In C we only have pointer and value variables, whereas in C++ we have a pointer, reference and value variables. In my linked answer I tried to explain differences between pointer and reference variable.
Both are incorrect.
When you declare a pointer, you assign it the address of a variable. You are attempting the other way round. The correct way would be:
int x,*ra;
ra = &x;
Both of those causes, in the way you have them in your question, undefined behavior.
For the first, you don't initialize the pointer, meaning it points to a random location (or NULL if the variable is global).
For the second, you try to change the address the variable is located at, which (if it even would compile) is not allowed.
Here's some annotated code:
int main () {
// declare an int variable
int x = 0;
// declare a pointer to an int variable
int *p;
// get the memory address of `x`
// using the address-of operator
&x;
// let `p` point to `x` by assigning the address of `x` to `p`
p = &x;
// assign `x` a value directly
x = 42;
// assign `x` a value indirectly via `p`
// using the dereference operator
*p = 0;
// get the value of `x` directly
x;
// get the value of `x` indirectly via `p`
// using the dereference operator
*p;
}
Note that dereferencing a pointer that doesn't point to a valid object of the specified type is not allowed.
So you normally shouldn't do things like the following (unless you really know what you are doing):
*(int*)(12345) = 42; // assign an integer value to an arbitrary memory address
Here is my 2 cent.
If you are going onto understanding pointer in C. First make the distinction between * the operator and * the type qualifier/specifier.
See that in C * is a syntaxique element that can plays both role but never at the same time. A type qualifier:
int a;
int * c = &a;
int * my_function_returning_pointer();
And for getting the proper int. As an operator. ( *c is an alias of a)
*c = 9;
I admit that is quite confusing and can trap a lot of beginner. Make sure that you recognize when * is used as an operator or when it is used as a type qualifier.
The same things apply to & although it is less often used as type qualifier.

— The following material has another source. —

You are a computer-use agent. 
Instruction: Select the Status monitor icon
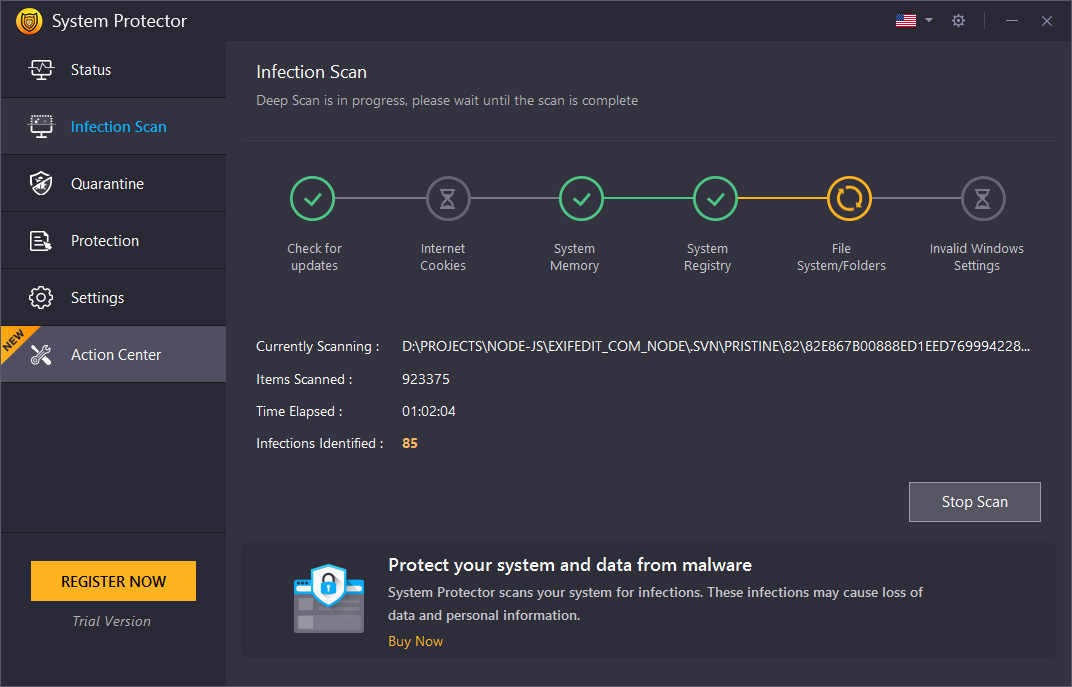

int & f = returning_a_reference();
int my_function( int & refParam);
It is more often use for getting the address of an object. Thus it is used as an operator.
c = &f;
case 1:
int x,*ra;
&ra = x;
it is wrong in c, because in c we can point to a memory location by using a pointer ( i.e *ra in your case ). this can be done as fallows
int x, *ra; x ---------
ra=&x; ra --->1000 | value |
----------
NOTE : with out initializing a variable we can't use pointer to hold the address of that variable, so you better to first initialize variable, then set pointer to that memory location.
int x, *ra;
x=7;
ra=&x;
Fallowing may be helpful to you:
problems(mistake we do ) in handling pointers :
1.)
int a ,*p;
p=a; // assigning value instead of address. that leads to segmentation fault at run time.
2)
int a, *p;
&p=a; // look at here wrong assignment
3)
char *p="srinivas"
strcat(p, "helo" ) ; // we cant add a substring to the constant string.
4) int a=5, *p;
p=5; // the pointer here will points to location 5 in the memory, that may damage whole system, be care full in these type of assignments.